Mother’s Day celebrates all moms do

by Petra Lessoing
Ramstein Public Affairs

When mothers get served breakfast in bed or find a nicely set table Sunday, it’s because of Mother’s Day. The second Sunday in May is Mother’s Day and an official day to honor mothers worldwide.

Most children pamper their mothers, give them flowers, candy and cards, and behave well.

The day is almost 100 years old and originates in the United States. In 1907, exactly one year after her mother died, Anne Jarvis from Philadelphia had the idea to pick a day to thank mothers all over the world for all their love and unselfish care. The idea became real one year later. Philadelphia was the first-ever city to celebrate Mother’s Day on May 10, 1908.

Six years later, President Woodrow Wilson officially proclaimed the second Sunday in May as Mother’s Day. Since then, Mother’s Day became popular in India, China, Mexico, Scandinavia, England and Switzerland.

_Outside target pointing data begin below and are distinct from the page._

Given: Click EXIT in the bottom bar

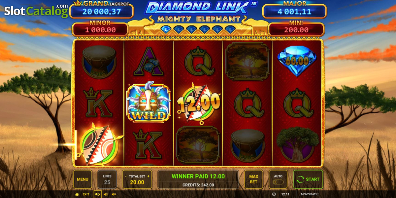Looking at the screenshot, I should [86, 194].
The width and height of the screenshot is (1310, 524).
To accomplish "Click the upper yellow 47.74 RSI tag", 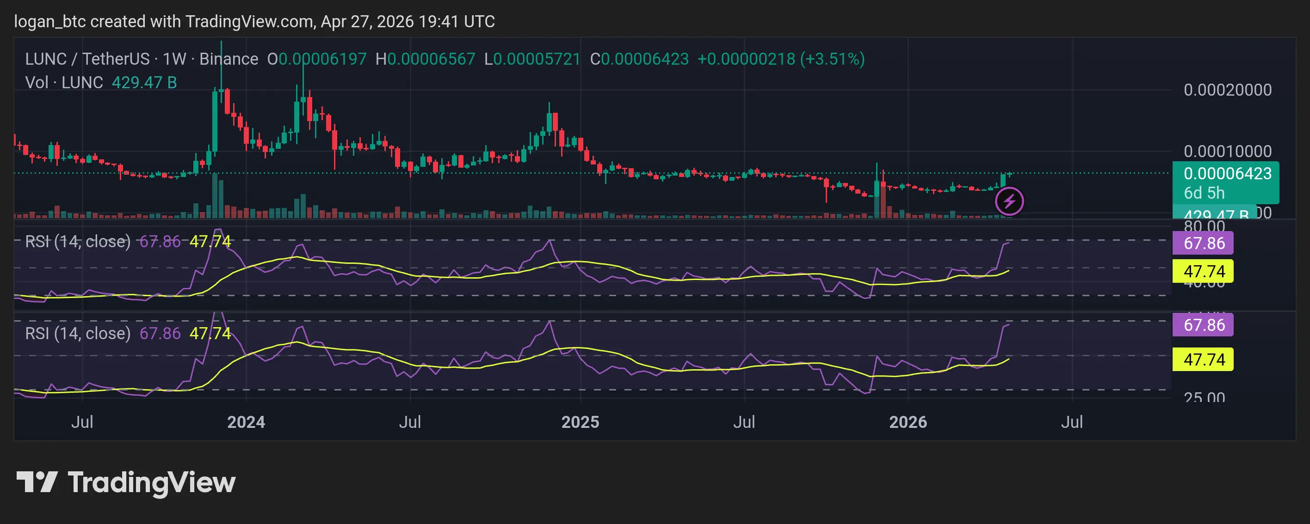I will tap(1203, 271).
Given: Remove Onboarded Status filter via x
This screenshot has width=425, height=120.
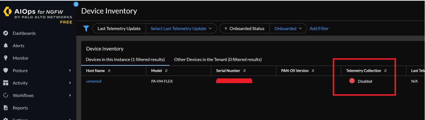Looking at the screenshot, I should (226, 28).
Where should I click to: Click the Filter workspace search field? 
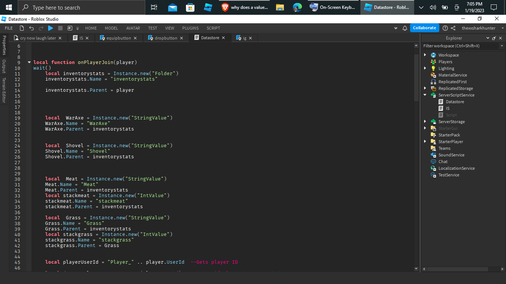click(459, 45)
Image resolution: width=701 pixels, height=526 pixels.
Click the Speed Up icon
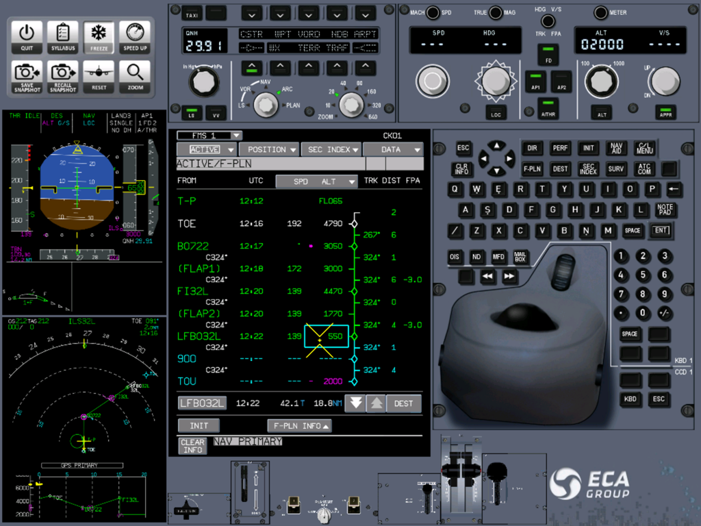tap(134, 35)
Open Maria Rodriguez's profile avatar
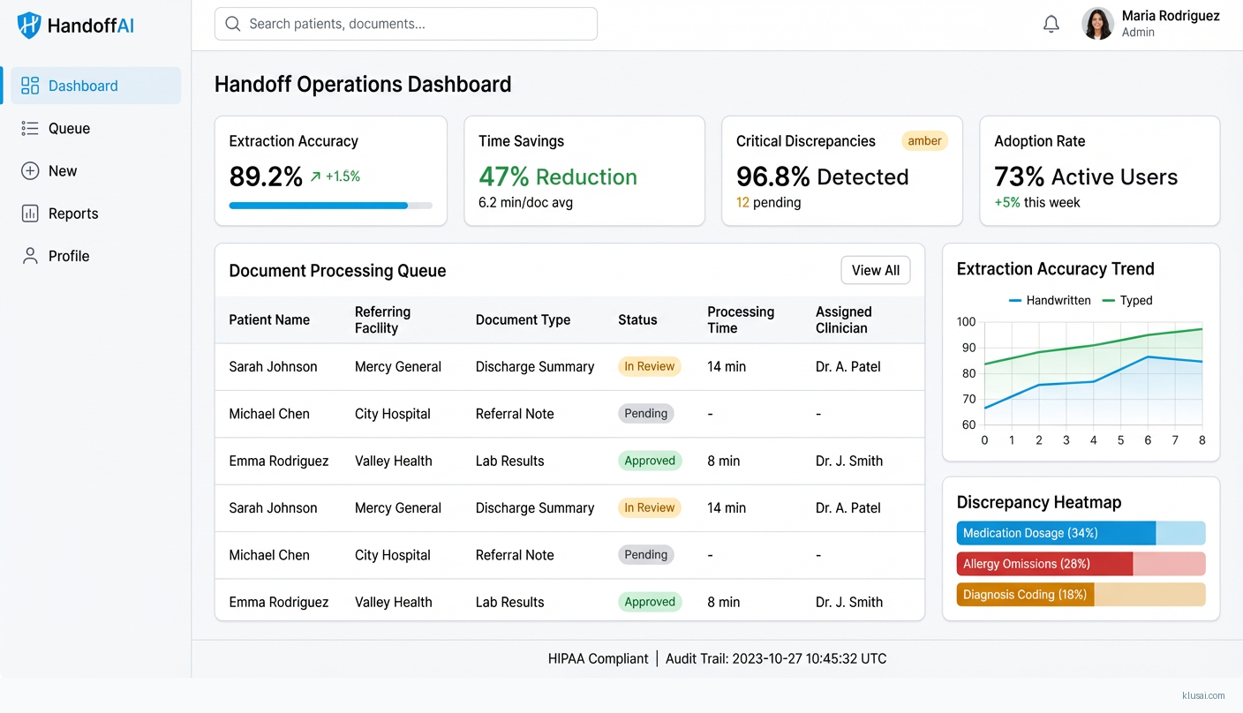This screenshot has height=713, width=1243. (x=1097, y=24)
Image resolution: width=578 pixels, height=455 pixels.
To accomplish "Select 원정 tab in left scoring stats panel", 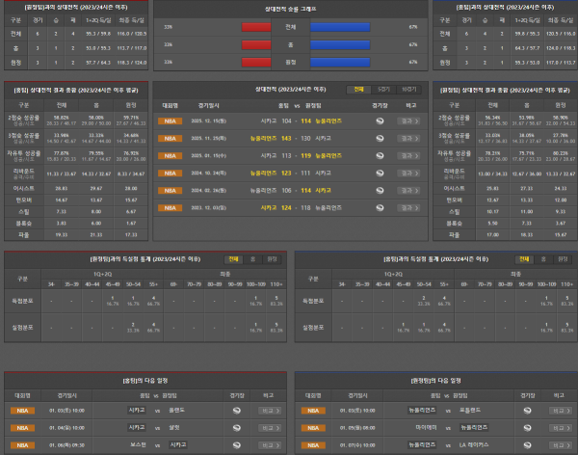I will point(269,258).
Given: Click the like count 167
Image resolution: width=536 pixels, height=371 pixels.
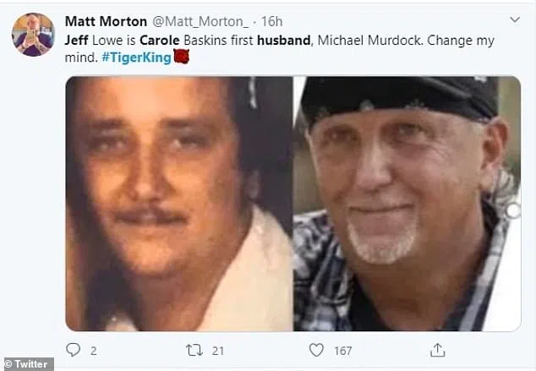Looking at the screenshot, I should click(343, 351).
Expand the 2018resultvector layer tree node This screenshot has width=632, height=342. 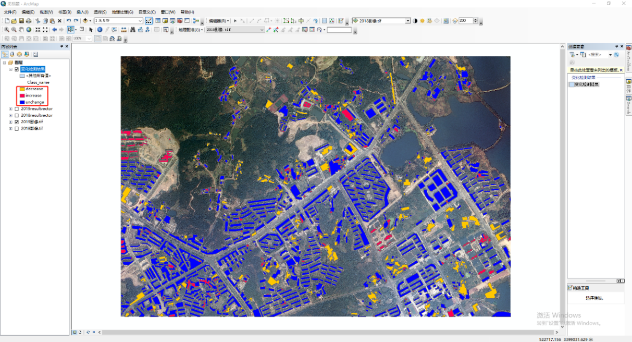[x=11, y=115]

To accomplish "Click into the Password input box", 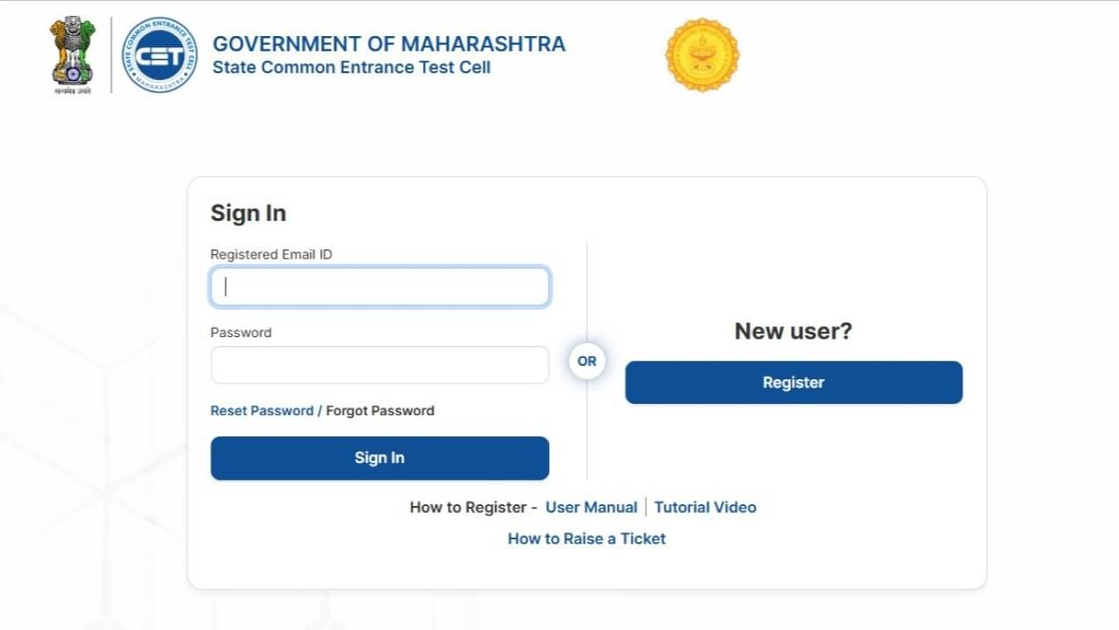I will pyautogui.click(x=380, y=365).
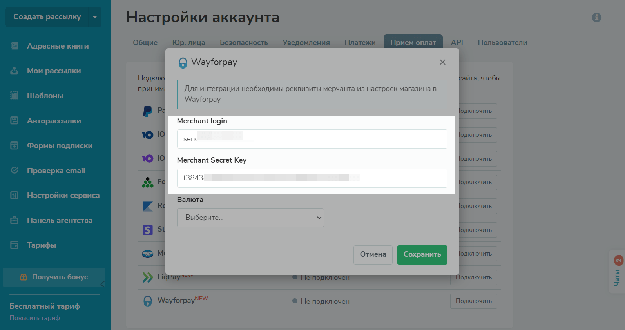
Task: Expand the Создать рассылку dropdown arrow
Action: pyautogui.click(x=94, y=17)
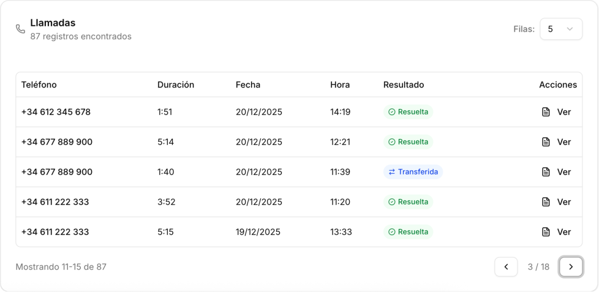Open the Filas rows-per-page dropdown

[560, 29]
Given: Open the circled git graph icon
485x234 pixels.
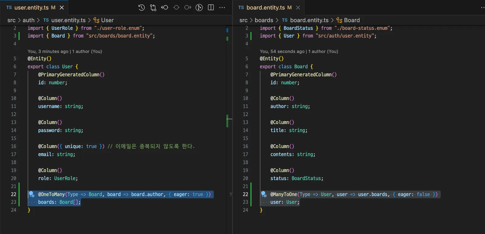Looking at the screenshot, I should pos(199,7).
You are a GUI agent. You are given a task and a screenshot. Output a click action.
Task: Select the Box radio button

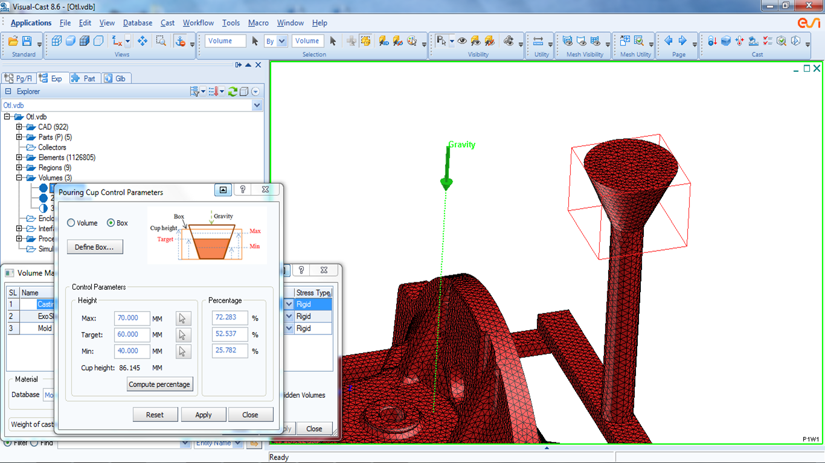pyautogui.click(x=111, y=223)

The first Mother’s Day in Germany was celebrated in 1933. At first, mothers were not honored for their devoted work but were instead rewarded for how many children they had. In 1938, Adolf Hitler awarded mothers with the ‘mother’s cross’ to honor their outstanding help against low birth rates and death.

Each year in August, on the birthday of Hitler’s mother, he gave a bronze medal to mothers with four children, a silver medal to mothers with six and a gold medal to mothers with eight children.

After the war, it took some time until Germans started celebrating Mother’s Day again. People still had terrible memories of the past and they felt it was inappropriate to celebrate something so closely related to Hitler.